SFIDA 1 — Elenca i tratti che il brano su Aleksandr Blok attribuisce agli anni che precedettero la rivoluzione del 1917.
SFIDA 2 — Secondo il brano su Aleksandr Blok, in quanti volumi è articolata la raccolta Nočnye Časy? Rispondi con una frase breve, per favore.
SFIDA 3 — Prosegui il brano su Aleksandr Blok dal punto in cui termina.

---- BRANO

Tra i poeti che meglio di tutti seppero tradurre il suono di quest’epoca, il suono degli anni che precedettero la rivoluzione del 1917, gli anni della reazione, della censura, del dispotismo e dell’impotenza zarista, fu il poeta Aleksandr Blok.

In questa atmosfera surriscaldata,  Blok ha voluto guardare il suo tempo fino in fondo, l’ha scorto in tutta la sua tragedia, senza accuse né rimpianti, ma con la sola magica intuizione della constatazione delle cose.  Seppur inizialmente Blok cantava della nostalgia del cielo e della perenne attesa della “Sposa celeste”, successivamente la sua visione si tinge di pessimismo. La sua tragedia vista e cantata non riguarda certamente la politica, ma è in ultimo la tragedia dell’assurdo, del non-senso, dell’esistenza dell’uomo senza più scampo. Ecco gli otto versi più famosi del Secolo d’Argento:

 

 

Notte, strada, lampione farmacia,

luce fioca e senza senso.

Vivi ancora un quarto di secolo,

non cambia niente, non c’è scampo.

Morirai, daccapo ricomincerai 
e tutto si ripeterà come prima:
notte, il gelido incresparsi del canale, 
strada, lampione, farmacia.

 

A prova del suo guardare il proprio smarrimento e il proprio tempo senza nulla omettere, nel 1911 Blok pubblica Nočnye Časy (Ore notturne), una raccolta poetica in tre volumi nella quale confluiscono poesie di sue precedenti raccolte. In Nočnye Časy si canta principalmente del malessere dell’uomo, malessere generato dalla perdita dell’anima.

Com’è difficile andare tra la gente,

far finta di non essere morto

e raccontare a chi non ha vissuto

il gioco della tragica passione 

 

Ma la cosa interessante è che in Nočnye Časy, che pare essere l’acme della depressione del poeta, sono presenti anche poesie contenute in raccolte tra le più ottimistiche della sua produzione. Leggiamo nella poesia Russia:

Io non so compatirti,

e porto cautamente la mia croce…

e qualsiasi stregone tu voglia,

dona pure la bellezza brigantesca!

 

Che ti affascini egli ed inganni

non ti perderai, non perirai,

e solo la preoccupazione annebbierà

i tuoi bellissimi tratti…

 

Ebbene? Per una preoccupazione in più,

per una lacrima il fiume è più rumoroso,

ma tu sei sempre la stessa – foresta e campo,

e il fazzoletto rabescato fin sulle ciglia…

 

E l’impossibile diventa possibile,

la strada lunga è leggera

quando splende nella lontananza della strada

lo sguardo di un istante di sotto il fazzoletto

 

(trad. di E. Lo Gatto)

--------
---- RIGHE DI DATI

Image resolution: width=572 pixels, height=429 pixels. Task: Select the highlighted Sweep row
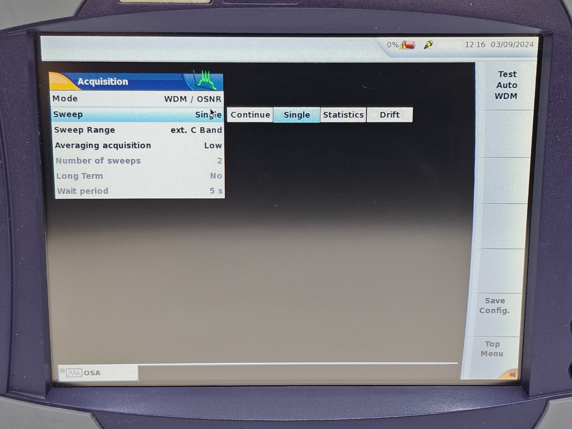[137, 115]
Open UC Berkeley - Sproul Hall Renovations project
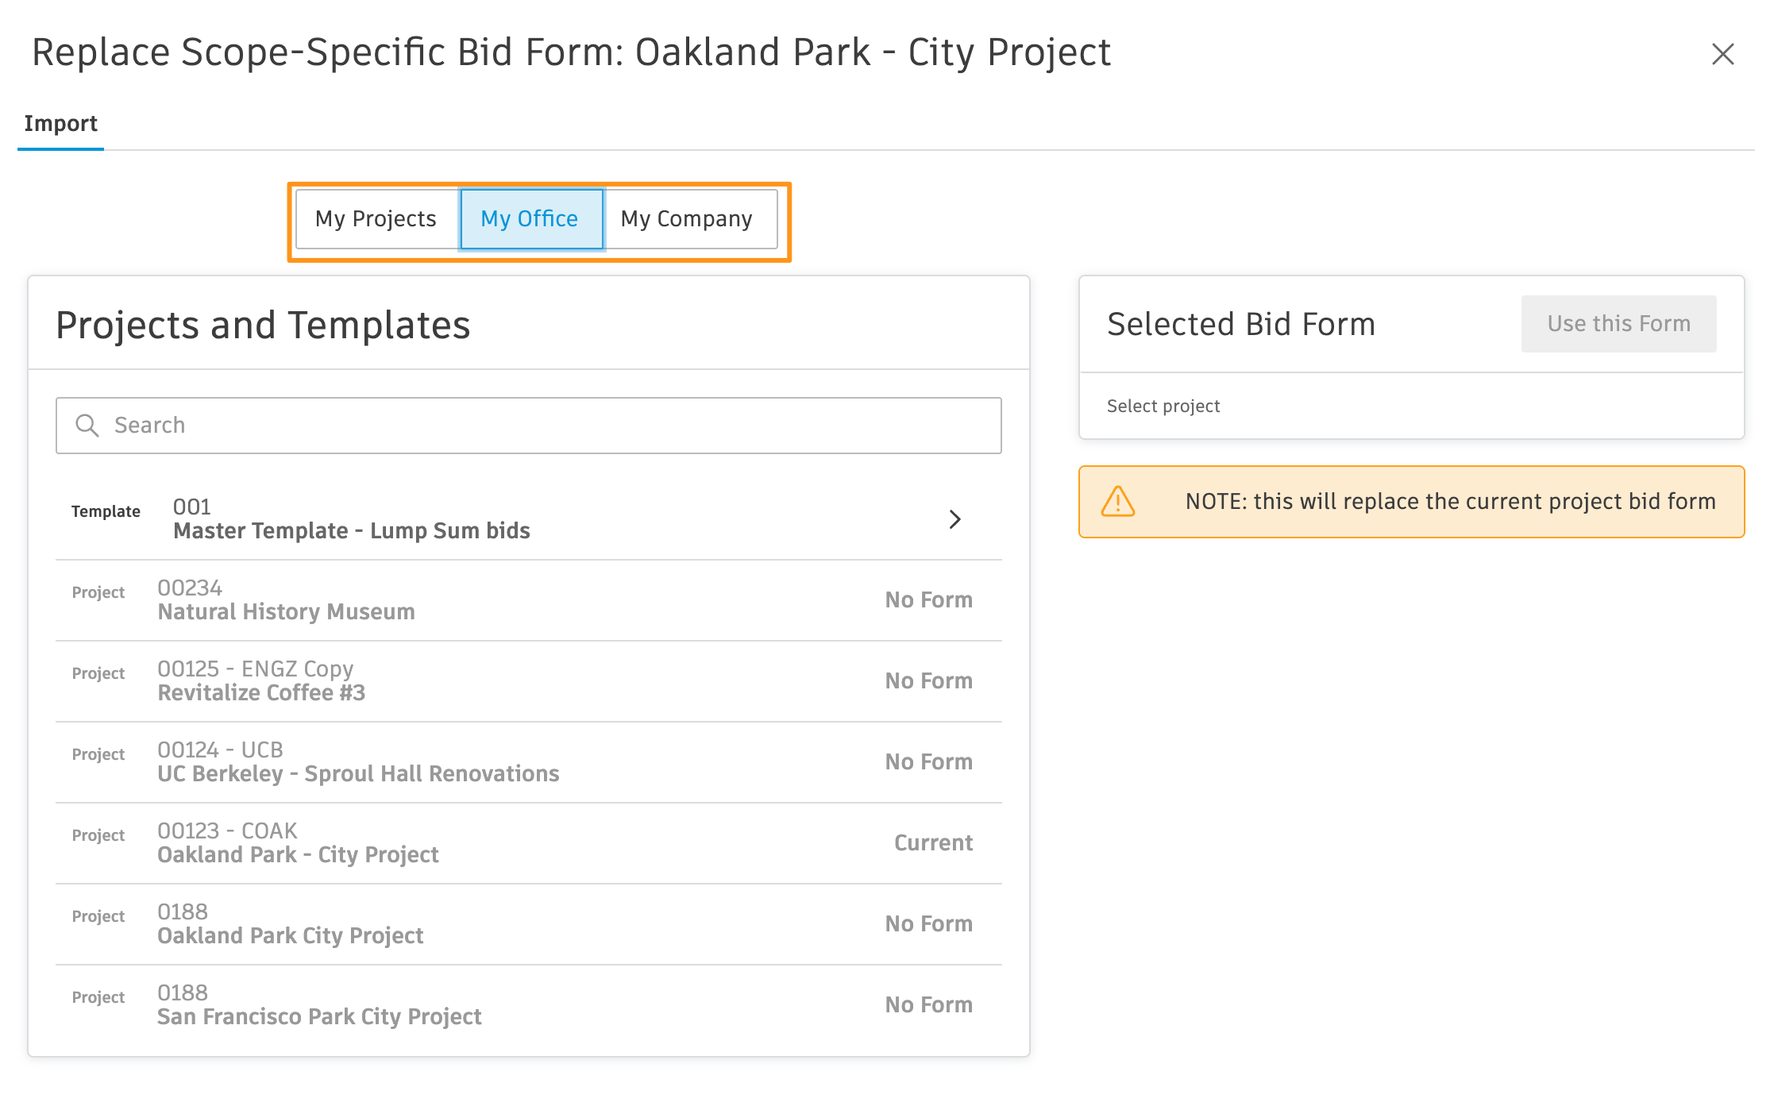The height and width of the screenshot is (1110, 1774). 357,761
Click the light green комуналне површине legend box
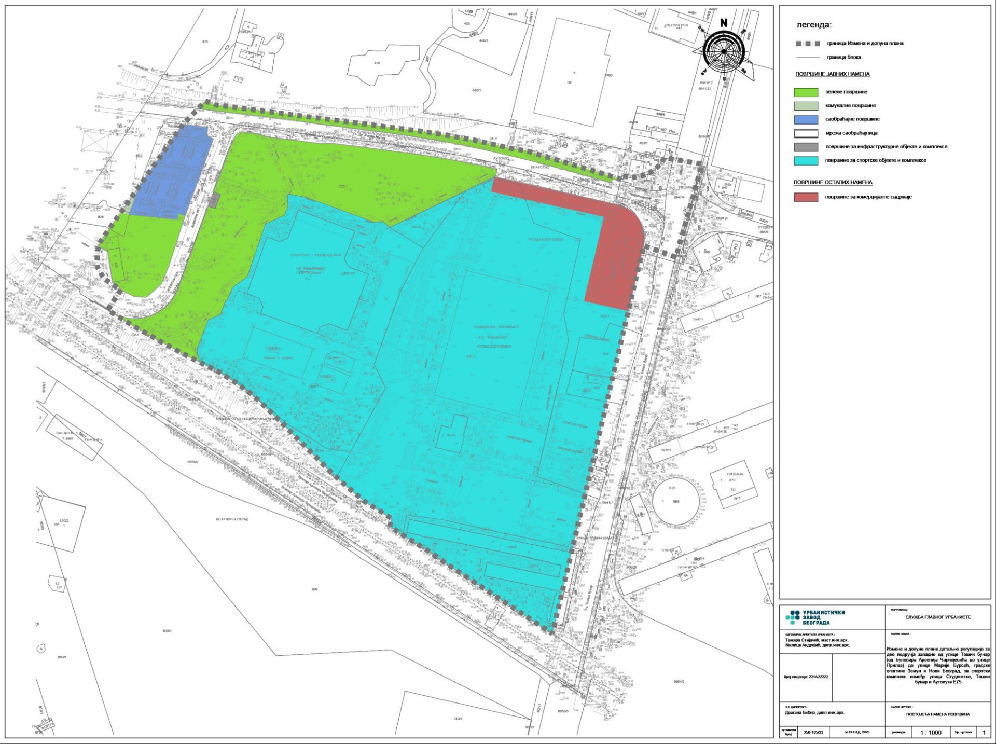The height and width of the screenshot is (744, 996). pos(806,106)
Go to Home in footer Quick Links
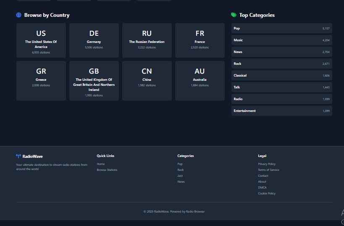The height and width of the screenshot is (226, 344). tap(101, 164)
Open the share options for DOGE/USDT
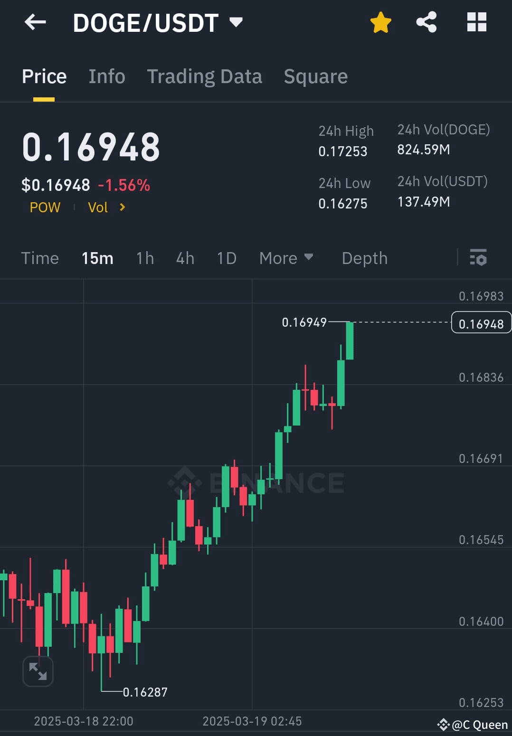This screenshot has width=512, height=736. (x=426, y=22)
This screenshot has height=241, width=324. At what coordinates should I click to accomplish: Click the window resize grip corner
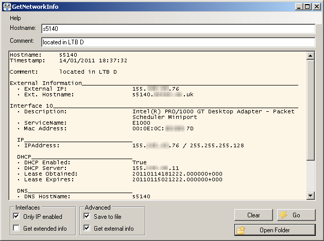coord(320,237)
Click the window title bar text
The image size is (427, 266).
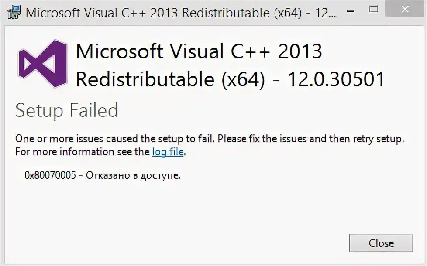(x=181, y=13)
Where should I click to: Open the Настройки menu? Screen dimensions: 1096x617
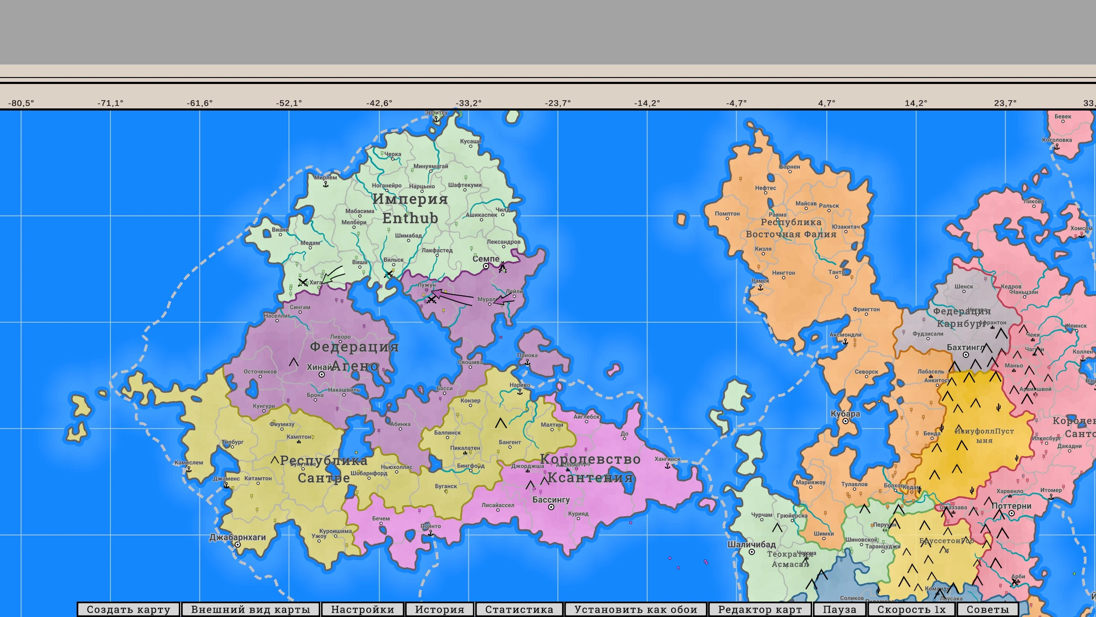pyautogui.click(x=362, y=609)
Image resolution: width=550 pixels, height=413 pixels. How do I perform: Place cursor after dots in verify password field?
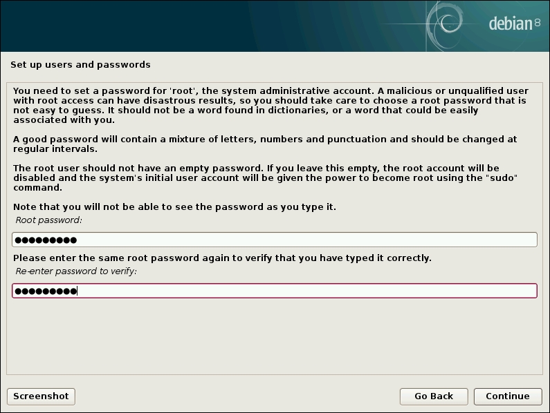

--------

RISULTATO 1 — la reazione, la censura, il dispotismo, l'impotenza zarista

RISULTATO 2 — La raccolta Nočnye Časy è in tre volumi.

RISULTATO 3 —
 

L’impossibile diventa possibile, dunque. Ma qual è, secondo Blok, l’impossibile che diventa possibile?  A mio parere, uno sguardo trasfigurato attraverso cui si guarda il mondo può rendere ragione di tutto. Se in quegli anni quasi tutto il mondo diceva “Dio è morto” e parte del mondo diceva “vivremo senza di Lui”,  la Russia, o parte della Russia, diceva: “se Dio non c’è, lo facciamo noi!”.  Se la rivoluzione russa sembra essere, con tutte le peculiarità del caso, una tra le più grandi  conseguenze di questa affermazione. È bene però affermare che senza la poesia, tutto quello che “è passato in mezzo” non si vedrebbe.  Non si vedrebbero ad esempio i bagliori tragici e gloriosi della battaglia, non si vedrebbe la ricerca spasmodica di qualcosa di grande seppur incontenibile nei suoi sviluppi:

Eppure ti riconosco, principio
di giorni grandi e tumultuosi!
Sulle schiere nemiche, come un tempo,
Il rumore e le trombe dei cigni.

Il cuore non riesce a vivere di pace,
non per nulla le nubi si sono raccolte.
Greve è l’armatura, prima dello scontro.
Adesso è giunta la tua ora. Prega!

E se nella prefazione al terzo tomo della raccolta Nočnye Časy, Blok scrive: “malgrado la notte vorrei che il lettore vedesse il crepuscolo del futuro”,  si può affermare che la rivoluzione russa, non fu solo una catastrofe ma anche la possibilità di intravedere ciò che precede la notte, ciò a cui è bene tornare.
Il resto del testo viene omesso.